Equilibrando personas y tecnología

Sin duda, la actividad del comercio electrónico está en fase de crecimiento, incluso en los países tradicionalmente reticentes a las compras online. A pesar de ello, muchas marcas todavía están intentando encontrar la tecnología necesaria para lograr un verdadero comercio omnicanal.

Pueden hacer falta hasta diez pasos para suministrar un pedido de comercio electrónico: recibir y confirmar el pedido; enviar listas de preparación al almacén y a los operarios que deben encontrar los artículos; empaquetar y enviar los artículos y, por último, entregarlo junto con su recibo e incluso gestionar posibles devoluciones. Es un proceso intensivo desde el punto de vista de la mano de obra que ofrece sus mejores resultados equilibrando la tecnología y las personas.

Ante esto, cabe formularse una pregunta: ¿cuentan los minoristas con los sistemas necesarios para gestionar el suministro online y en tienda de una forma eficaz y sin trabas?

Un panorama incierto a largo plazo

Si la pandemia de COVID-19 se prolonga durante meses, el equilibrio entre las ventas físicas y las ventas online puede verse afectado a largo plazo. A medida que los consumidores se acostumbran a las compras online, aumenta la probabilidad de que cambien sus hábitos de compra de manera permanente.

Dado que las medidas de confinamiento podrían seguir vigentes durante un tiempo, el comercio electrónico se está convirtiendo temporalmente en la norma.
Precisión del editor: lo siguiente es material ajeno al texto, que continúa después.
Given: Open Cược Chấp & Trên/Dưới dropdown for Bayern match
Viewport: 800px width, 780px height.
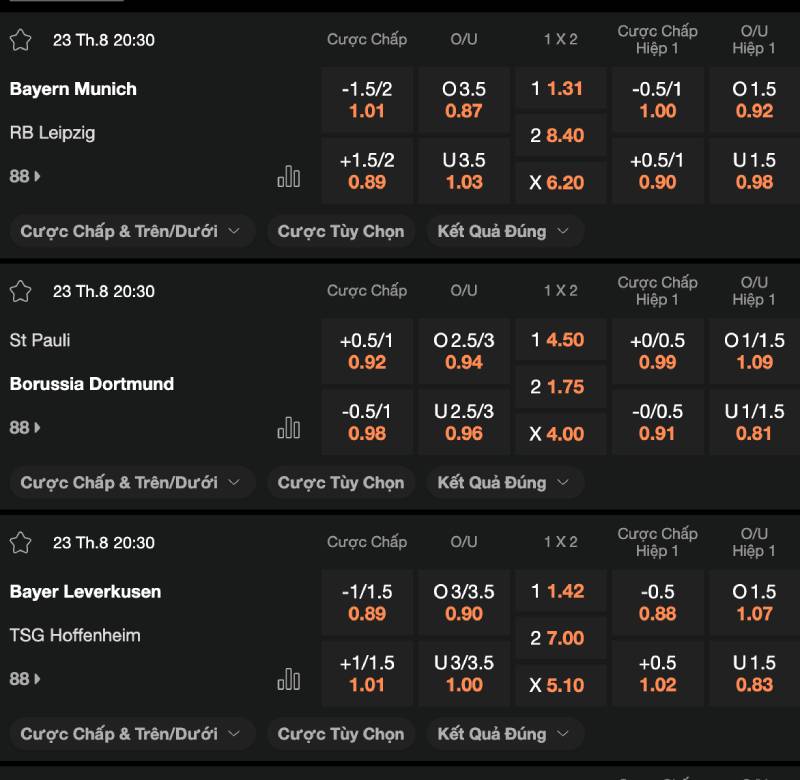Looking at the screenshot, I should point(130,231).
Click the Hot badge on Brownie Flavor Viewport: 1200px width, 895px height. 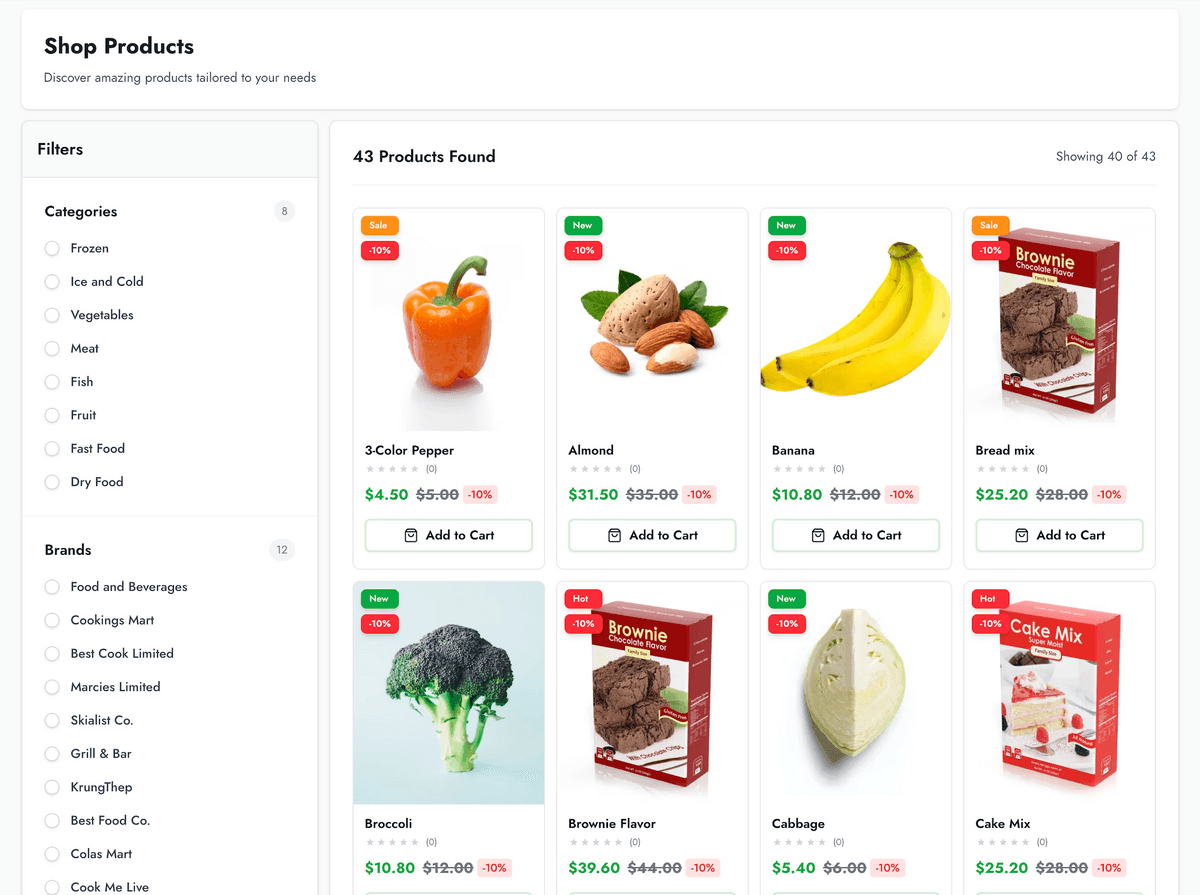(581, 599)
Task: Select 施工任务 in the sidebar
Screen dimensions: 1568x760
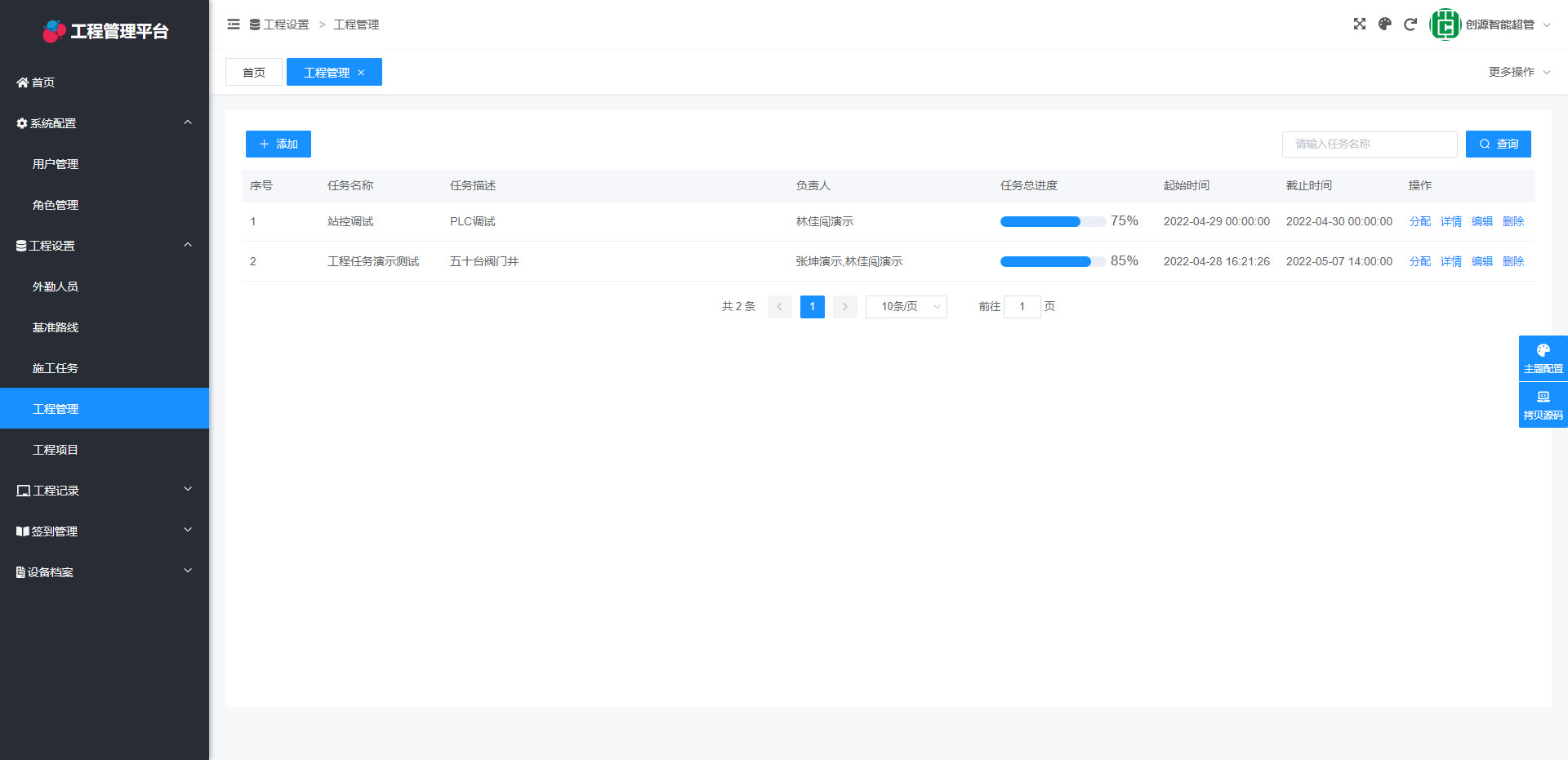Action: coord(56,368)
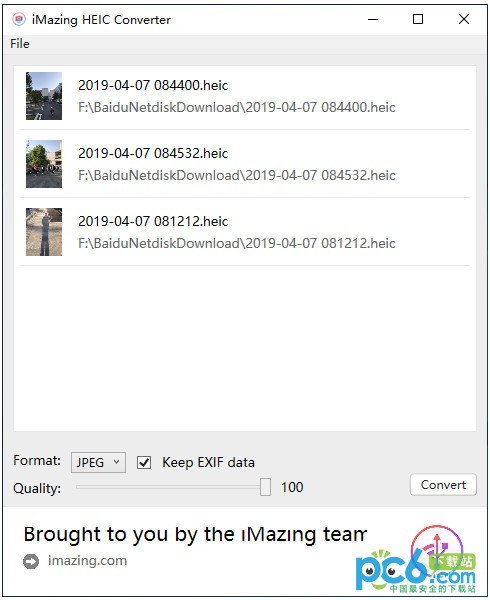Open the JPEG format dropdown

tap(98, 462)
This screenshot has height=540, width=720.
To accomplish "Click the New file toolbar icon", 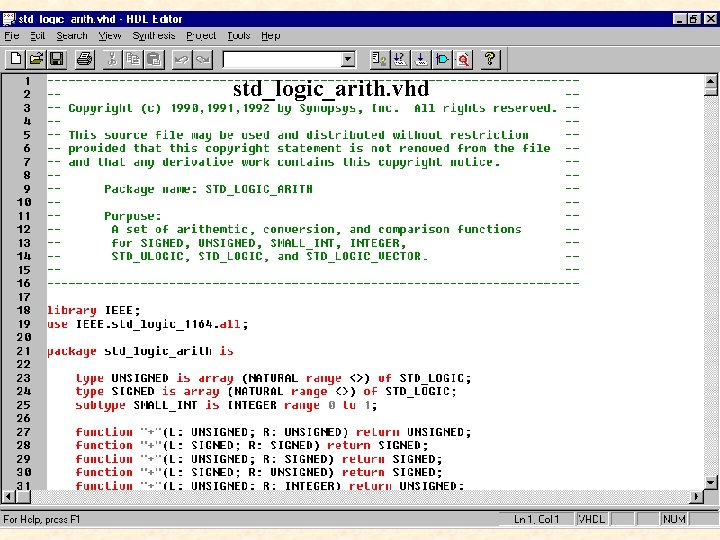I will point(16,59).
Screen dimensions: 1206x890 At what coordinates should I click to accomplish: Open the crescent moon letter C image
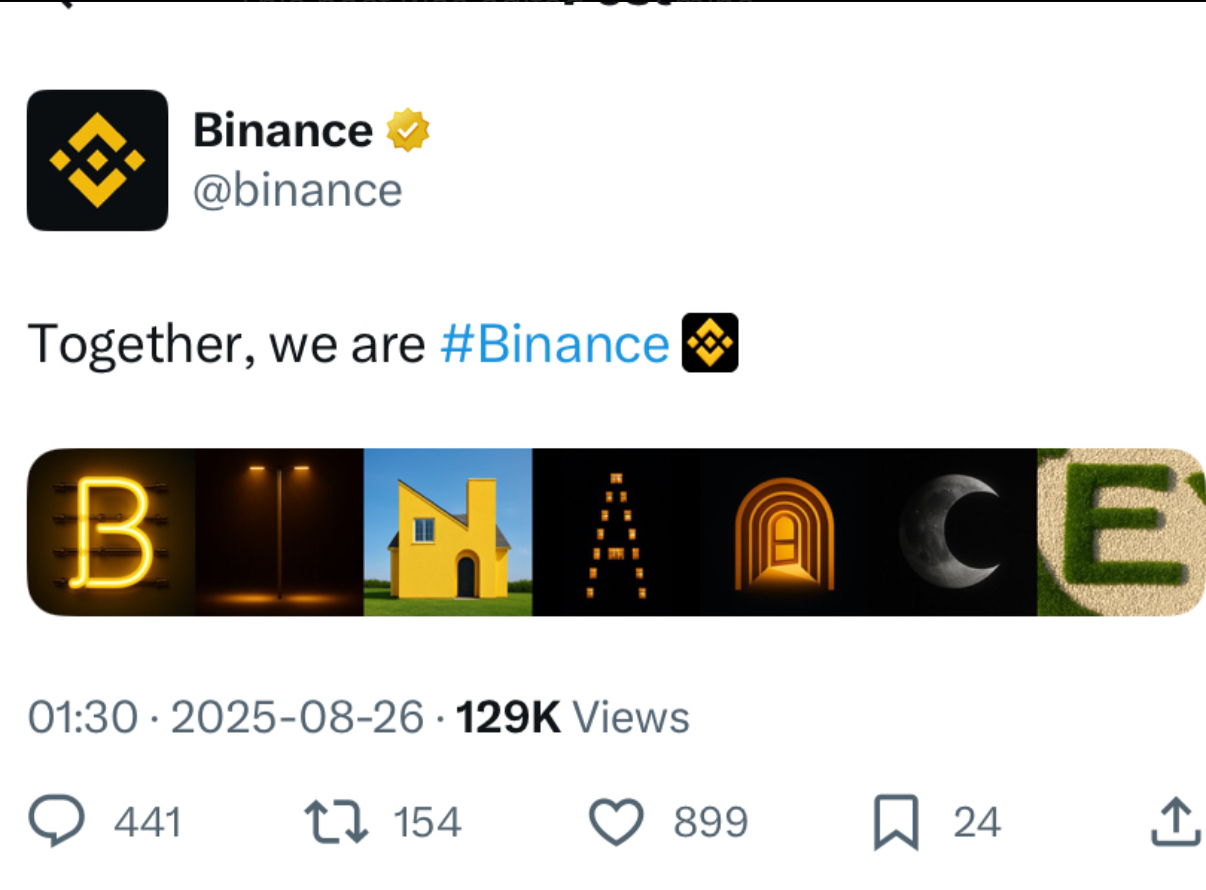pos(952,532)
No obstante, los vendedores minoristas deben pensar en el futuro tras el final de la pandemia de COVID-19: ¿regresarán los consumidores a las tiendas en verano? ¿Se acelerarán las tendencias de las compras online? ¿O se producirá un rebote y los compradores volverán a llenar las tiendas una vez que se levanten las medidas de aislamiento? Los vendedores minoristas tendrán que plantearse todas estas preguntas en los próximos meses.

Sin duda, el cambio en el comportamiento de los consumidores como consecuencia del virus en tan solo unos meses ha reforzado los argumentos empresariales a favor de un aumento de métodos de suministro híbridos que combinen los recursos del comercio electrónico y los de las tiendas. Y estos recursos, a su vez, ayudarán al comercio minorista a adaptarse, evolucionar, ajustar su escala y responder cuando las cosas vuelvan a la normalidad.

Aunque son muchos los minoristas que ya llevaban algún tiempo experimentando un aumento del comercio electrónico, los últimos acontecimientos globales lo han acelerado de forma exponencial. Lo que antes crecía con rapidez ahora crece a un ritmo vertiginoso y lo que cambiaba deprisa ahora cambia a una velocidad mareante.

Las compañías más ágiles y que se adapten mejor a los cambios en este nuevo mundo tendrán más posibilidades de alcanzar el éxito. Un comercio electrónico eficaz y unos métodos de suministro híbridos serán esenciales para capear el temporal y contribuirán a impulsar al sector minorista cuando recuperemos la normalidad.